For code problems in CodeContests, the tests are a list of input-output pairs. So you don't learn anything new when you "fix" a test - you just change its output to predict the generated code. Instead of fixing the tests, we've preferred to always try to fix the code, using "test anchors". However, for other code generation tasks, where the tests are more complex and contain executable code, iterating over the tests, in addition to iterating over the generated code, can be useful.

Wider application

Although AlphaCodium presents results on the CodeContests dataset, the developers believe it has wider applicability.

First, they believe that the proposed AlphaCodium flow, with reasonable adaptations, can be used as a more general framework for other code generation tasks.

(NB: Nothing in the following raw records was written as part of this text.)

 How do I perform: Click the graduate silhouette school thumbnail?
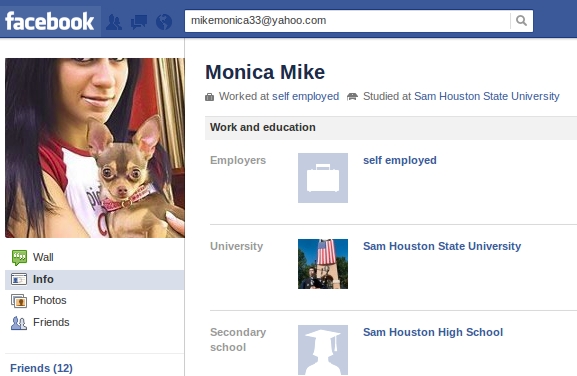click(323, 350)
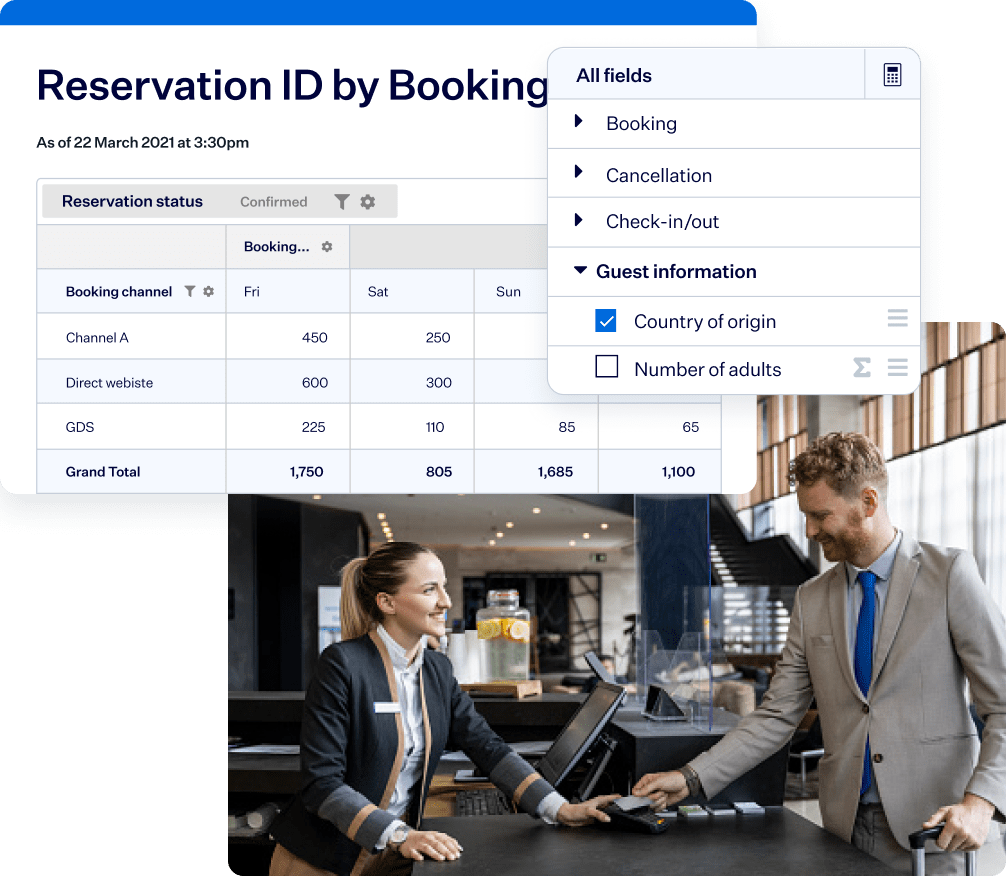This screenshot has width=1006, height=876.
Task: Click the drag handle for Number of adults
Action: pyautogui.click(x=897, y=368)
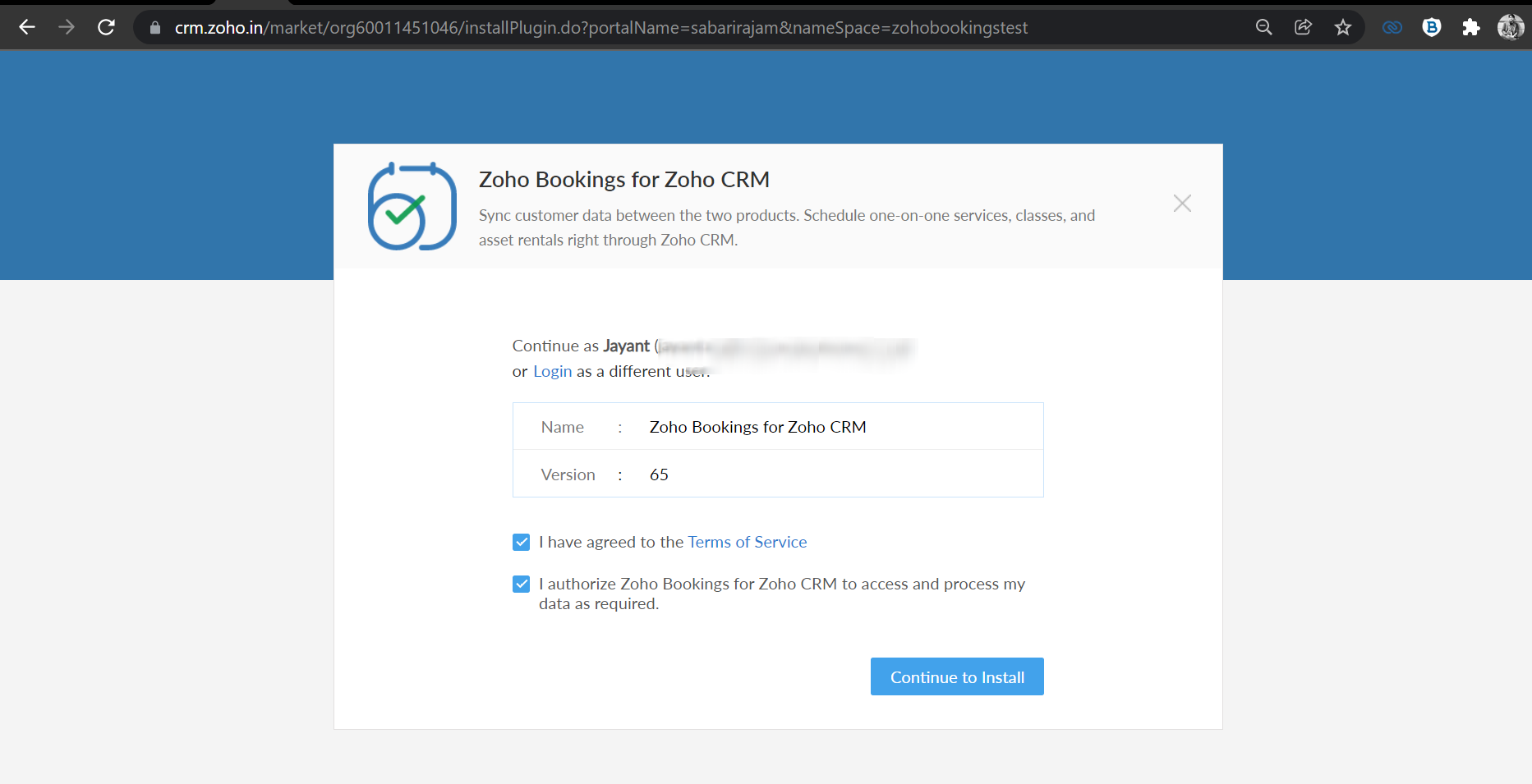Uncheck the agreed to Terms checkbox
1532x784 pixels.
[x=521, y=543]
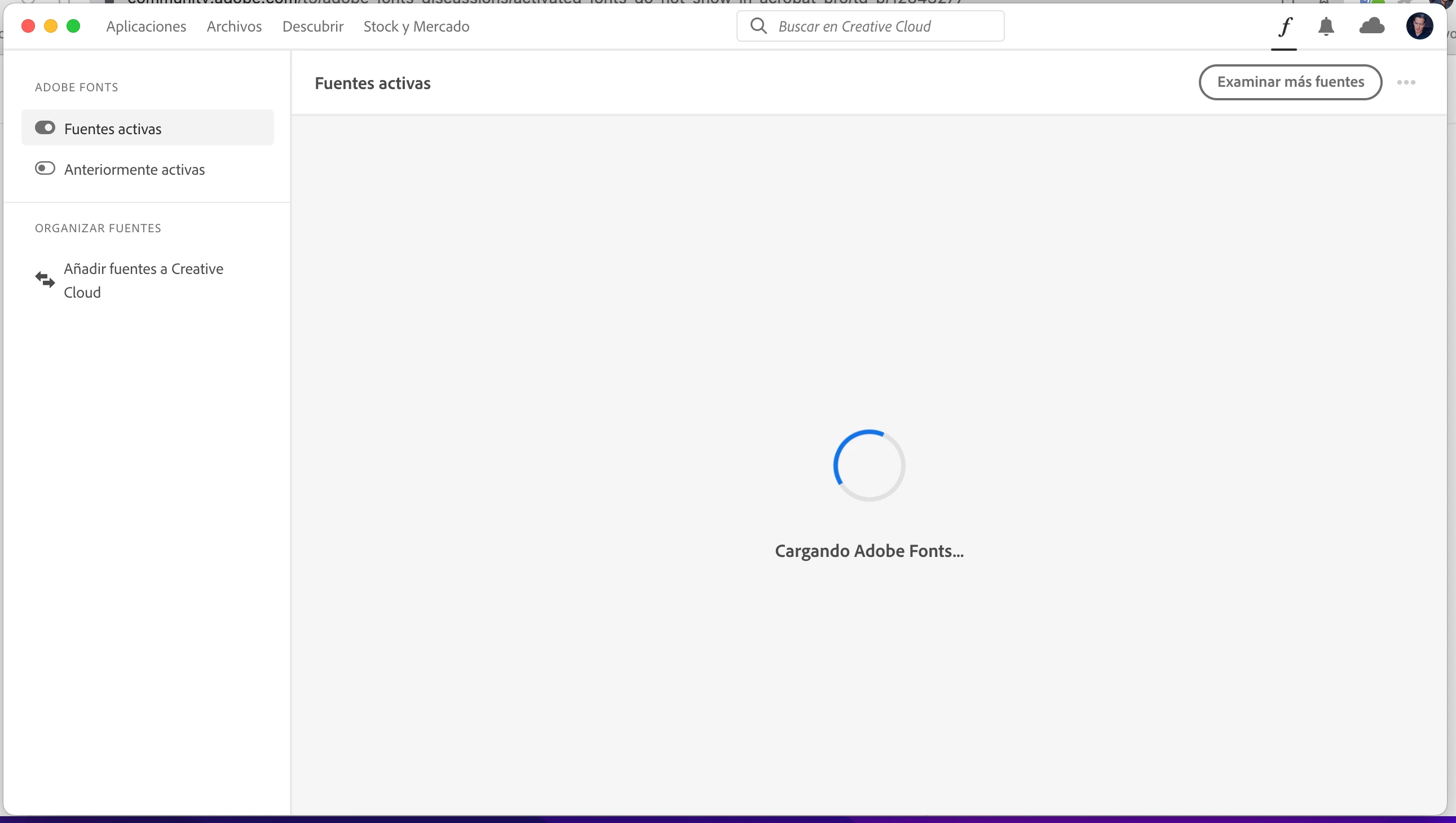Click the green fullscreen window button

tap(73, 26)
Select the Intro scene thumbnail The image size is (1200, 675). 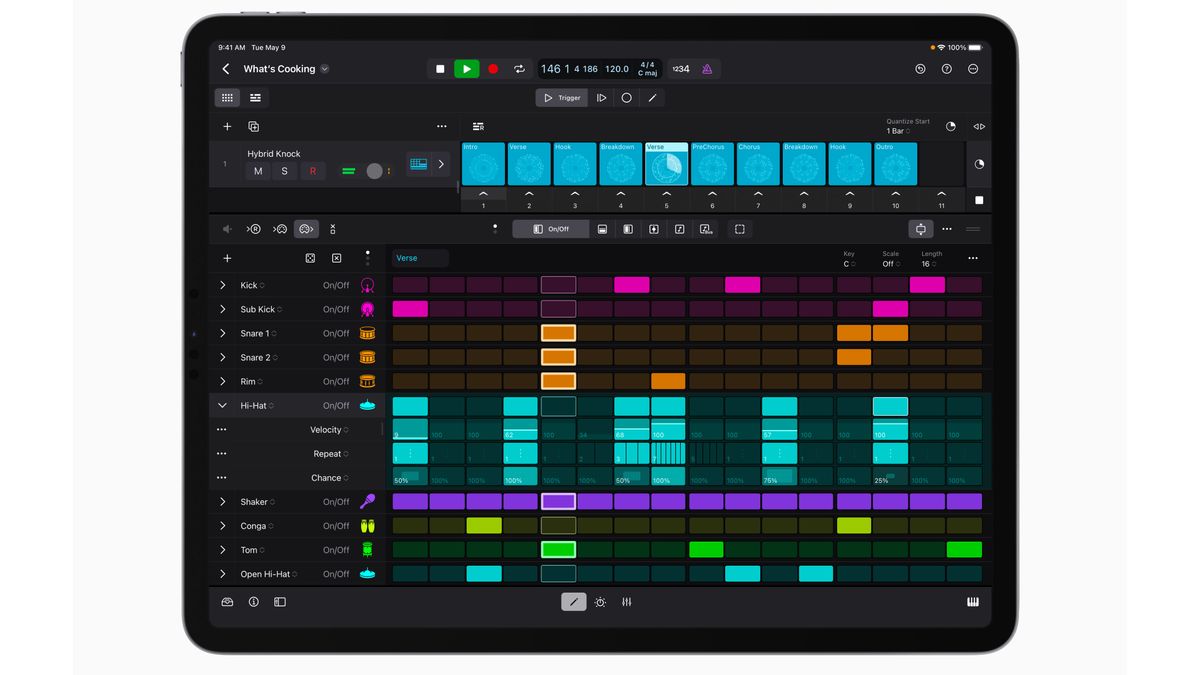[483, 164]
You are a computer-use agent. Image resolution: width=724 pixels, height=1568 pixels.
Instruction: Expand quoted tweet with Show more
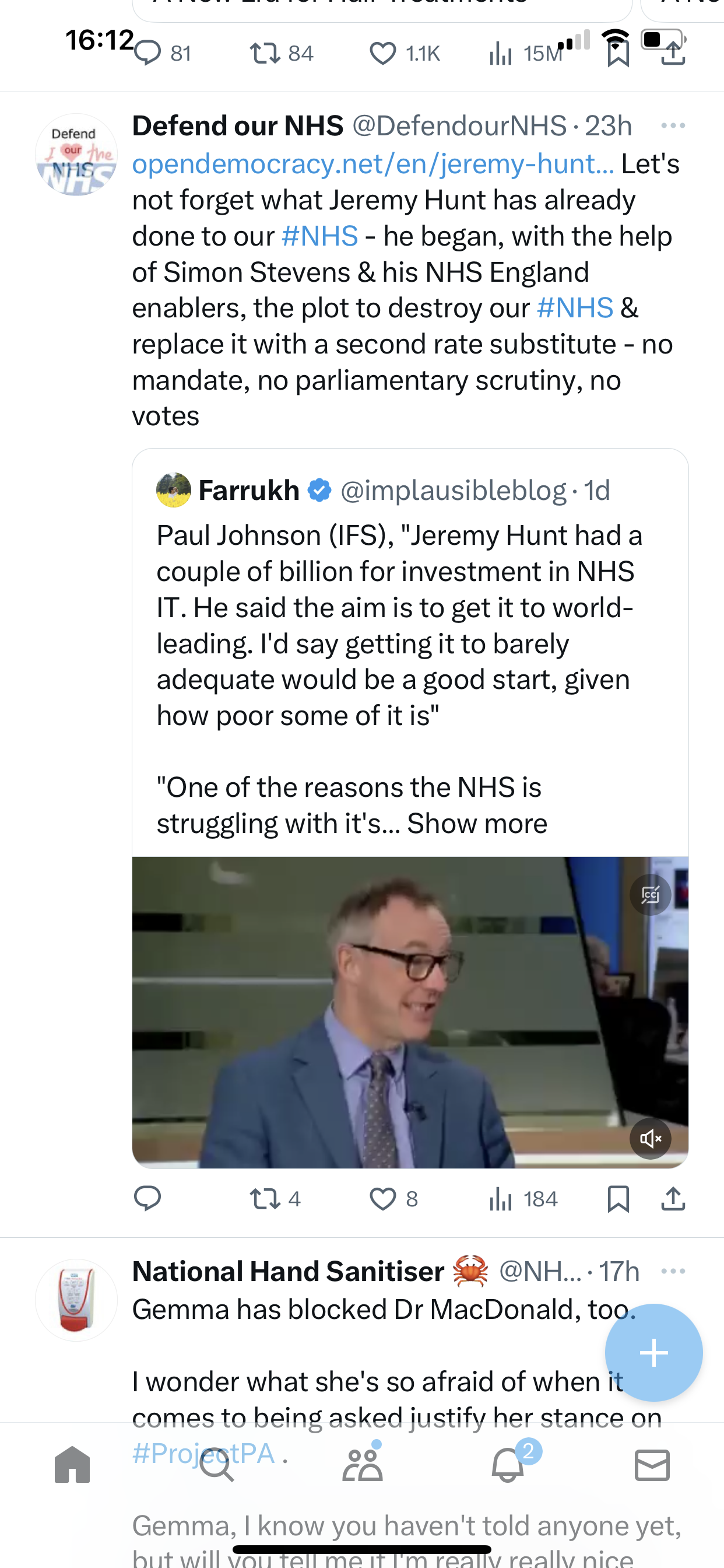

Second, many of the concepts, principles, and design tips learned in this paper are broadly applicable as they are to all general code generation tasks. For example :

The output of the YAML structure : ask the model to generate output in YAML format, equivalent to a specific Pydantic class.
Semantic thinking through bullet analysis : Bullet analysis encourages a deeper understanding of the problem and forces the model to split the output into logical semantic chunks, leading to improved results.
LLMs work best when generating modular code : when we ask the model to split the generated code into small subfunctions, with names AND significant characteristicsthey noticed better produced code, with fewer errors and higher success rates for iterative correction steps.
Flexible decisions with double validation : with the double validation process, they added an extra step where, given the generated output, the model is asked to generate the same output again, but corrects it if necessary.
Leave room for exploration : Since the model can be wrong, it is best to avoid irreversible decisions and leave room to explore and iterate the code with different possible solutions.

The above list is partial. See the article for more details. The code contained in this repository can be used as a reference to better understand the proposed concepts and apply them to other code generation tasks.

Example problem

Here is an example of a complete problem from the CodeContests dataset (test-set, problem 1), to demonstrate the complexity of the problems in the dataset and the challenges they pose to LLMs.

1
2
3
4
5
6
7
8
9
10
11
12
13
14
15
16
17
18
19
20
21
22
23
24
25
26
27
28
29
30
31
32
33
34
35
36
37
38
39
40
41
42
43
44
45
46
47
48
49
50
51
52
53
54
55
56
57
58
59
60
problem name: '1575_B. Building an Amusement Park'
 
problem description:
Mr. Chanek lives in a city represented as a plane. He wants to build an amusement park in the shape of a circle of radius r. 
The circle must touch the origin (point (0, 0)).
There are n bird habitats that can be a photo spot for the tourists in the park. The i-th bird habitat is at point p_i = (x_i, y_i). 
 
Find the minimum radius r of a park with at least k bird habitats inside. 
 
A point is considered to be inside the park if and only if the distance between p_i and the center of the park is less than or equal 
to the radius of the park.
Note that the center and the radius of the park do not need to be integers.
 
In this problem, it is guaranteed that the given input always has a solution with r ≤ 2 ⋅ 10^5.
 
Input
 
The first line contains two integers n and k (1 ≤ n ≤ 10^5, 1 ≤ k ≤ n)  the number of bird habitats in the city and the number of bird 
habitats required to be inside the park.
The i-th of the next n lines contains two integers x_i and y_i (0 ≤ |x_i|, |y_i| ≤ 10^5)  the position of the i-th bird habitat.
 
Output
 
Output a single real number r denoting the minimum radius of a park with at least k bird habitats inside. It is guaranteed that the given 
input always has a solution with r ≤ 2 ⋅ 10^5.
Your answer is considered correct if its absolute or relative error does not exceed 10^{-4}.
Formally, let your answer be a, and the jury's answer be b. Your answer is accepted if and only if \frac{|a - b|}{max{(1, |b|)}} ≤ 10^{-4}.
 
Examples
 
Input
 
8 4
-3 1
-4 4
1 5
2 2
2 -2
-2 -4
-1 -1
-6 0
 
Output
 
3.1622776589
 
 
Input
 
1 1
0 0
 
 
Output
 
0.0000000000
 
Note
 
In the first example, Mr. Chanek can put the center of the park at (-3, -1) with radius √{10} ≈ 3.162. It can be proven this is the minimum r.